:: Work to complete ::
Give everything in the listing from the line containing "What do you see at coordinates (1019, 40)" down to the line containing "center [1019, 40]." as a JSON list of strings, one string per line, skipping blank lines. Leave the pictures out of your answer.

:: Working data ::
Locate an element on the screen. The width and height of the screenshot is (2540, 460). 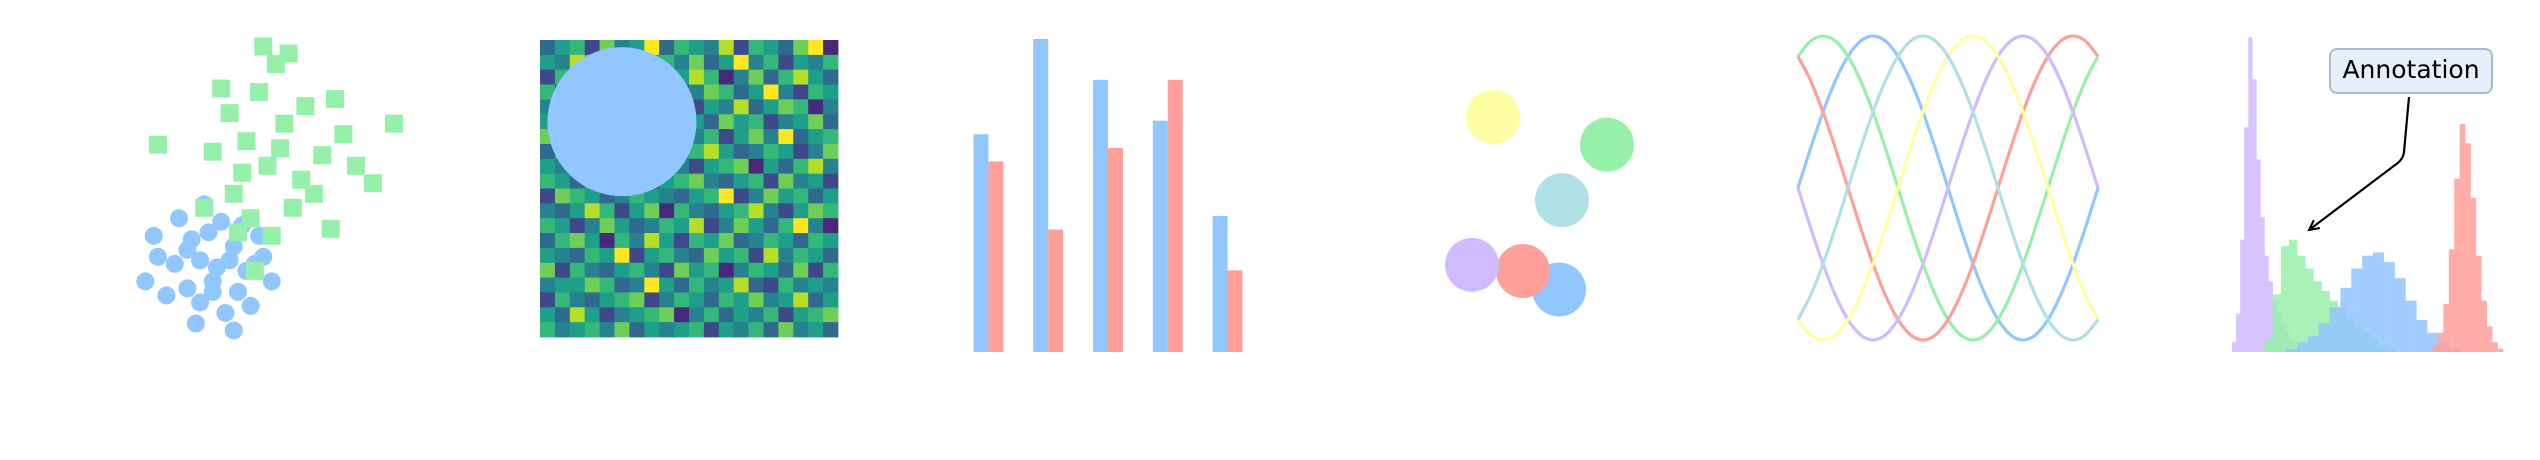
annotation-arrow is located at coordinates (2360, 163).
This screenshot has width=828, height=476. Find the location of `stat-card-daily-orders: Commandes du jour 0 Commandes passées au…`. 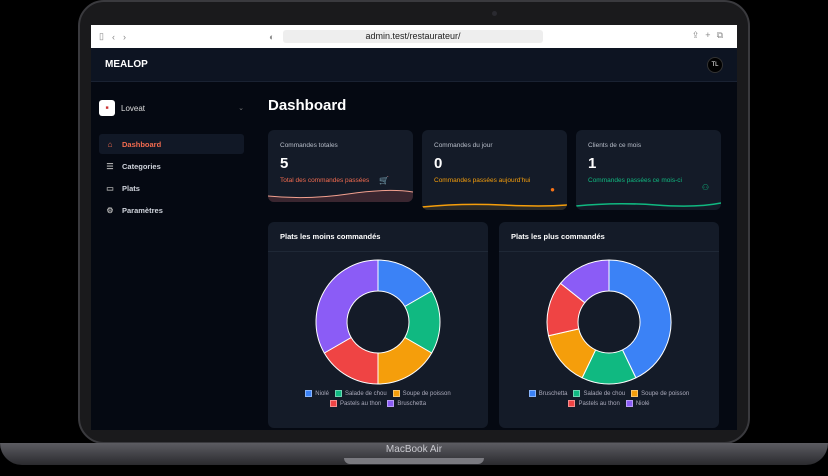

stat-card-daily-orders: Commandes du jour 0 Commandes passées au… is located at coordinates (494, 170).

...

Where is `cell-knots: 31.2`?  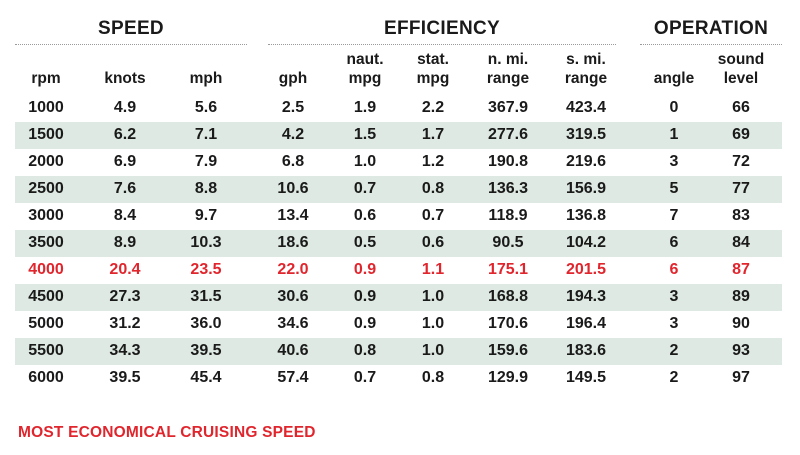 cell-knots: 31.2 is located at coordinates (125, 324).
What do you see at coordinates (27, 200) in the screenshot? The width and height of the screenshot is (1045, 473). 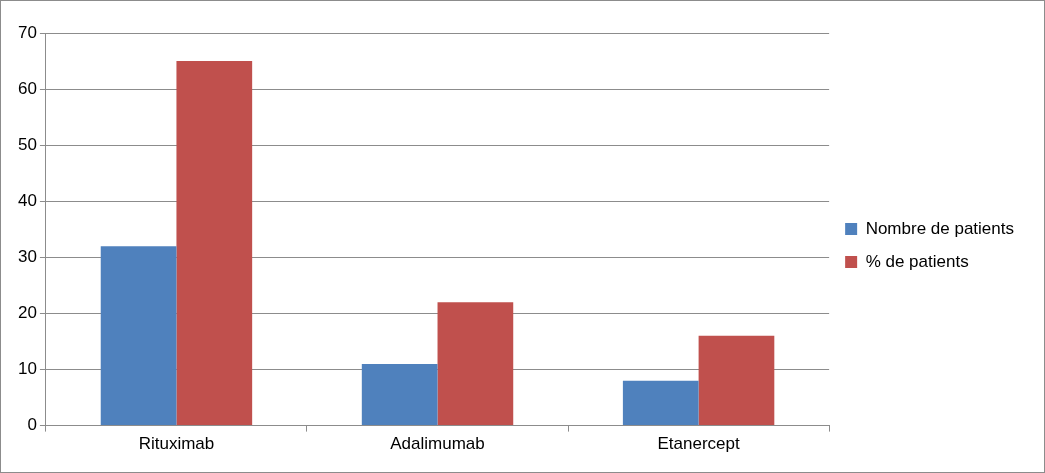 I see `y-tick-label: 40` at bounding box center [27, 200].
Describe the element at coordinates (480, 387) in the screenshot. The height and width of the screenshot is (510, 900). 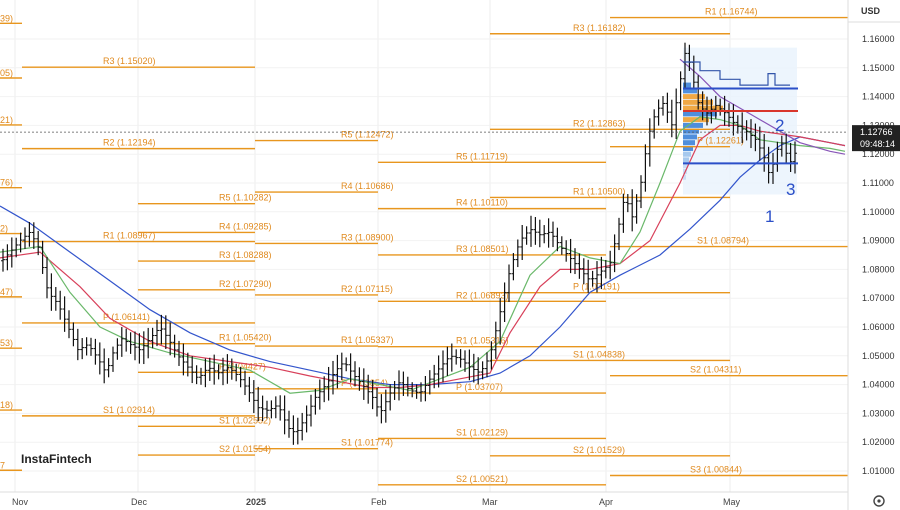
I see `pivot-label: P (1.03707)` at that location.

...

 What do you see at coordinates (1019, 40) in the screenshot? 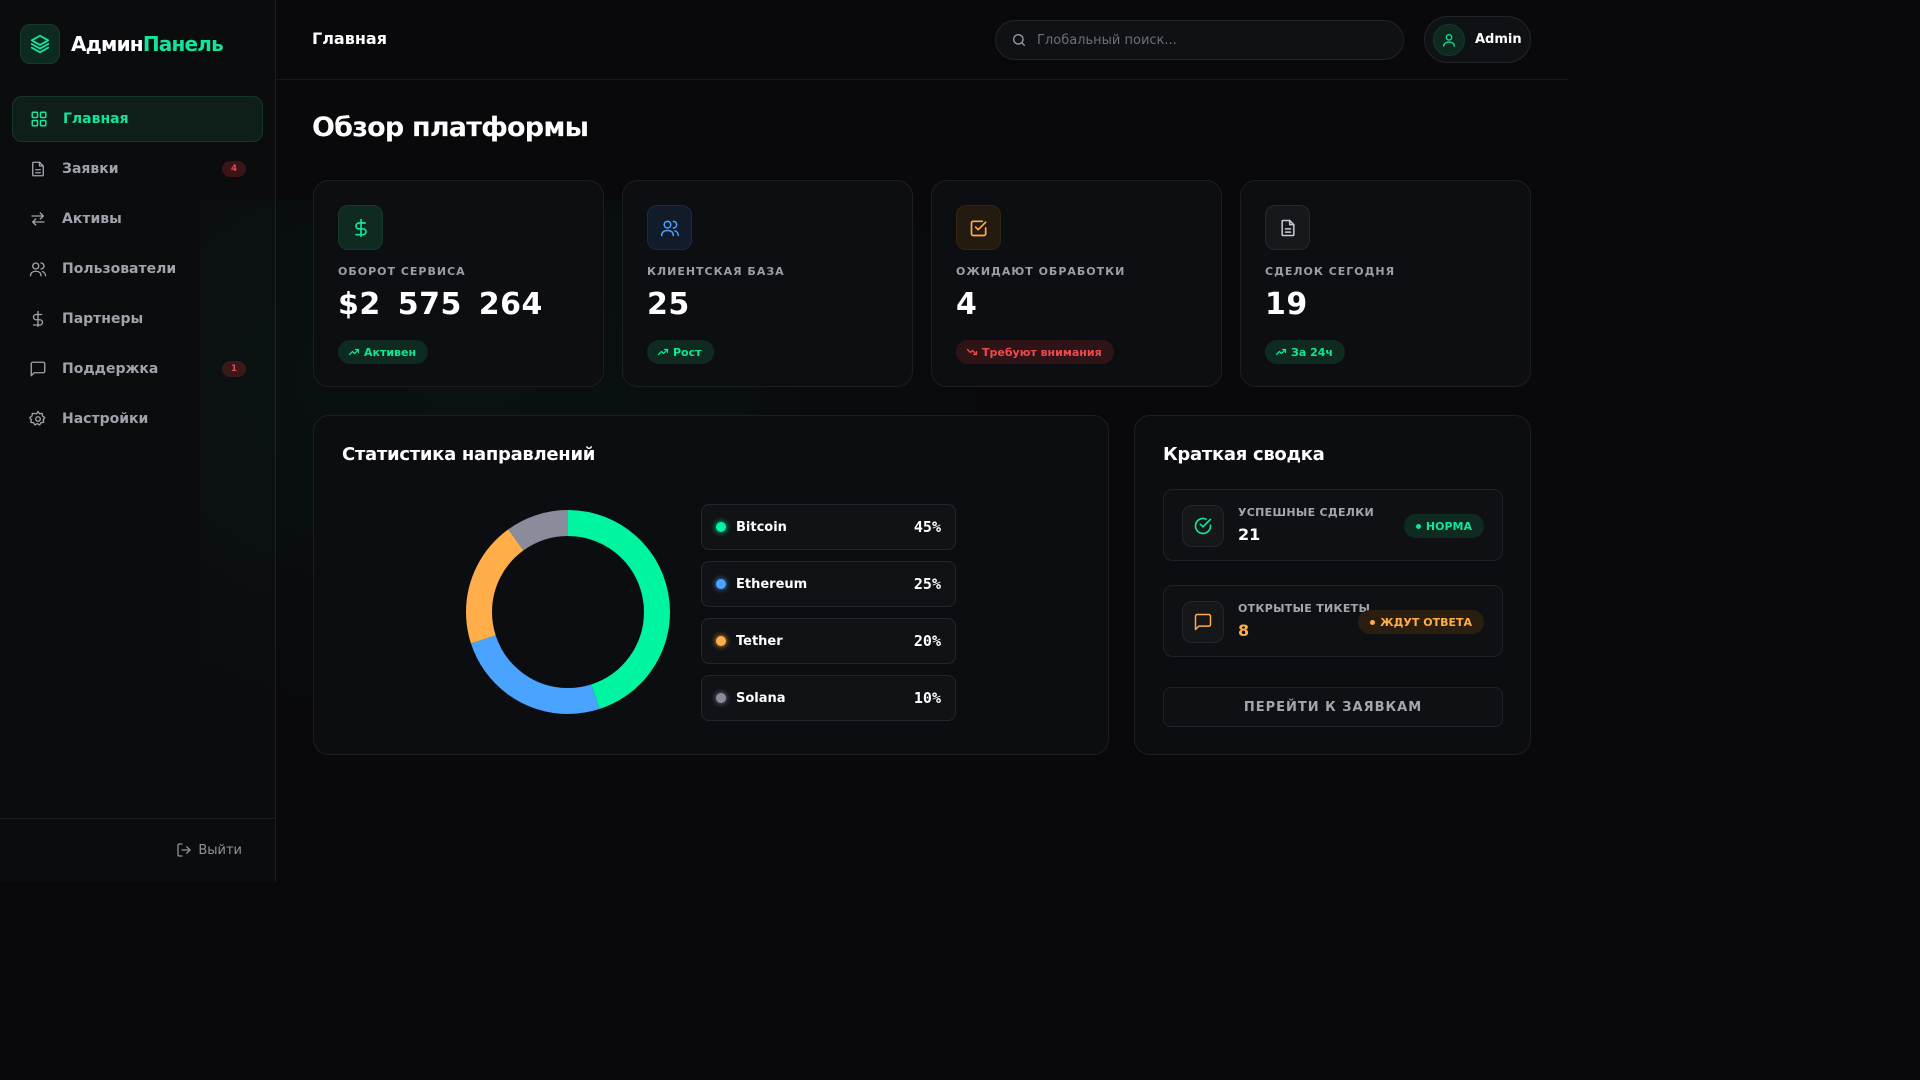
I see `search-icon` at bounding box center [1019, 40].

:: Result ::
[
  " What do you see at coordinates (1019, 40) in the screenshot? ",
  "I see `search-icon` at bounding box center [1019, 40]."
]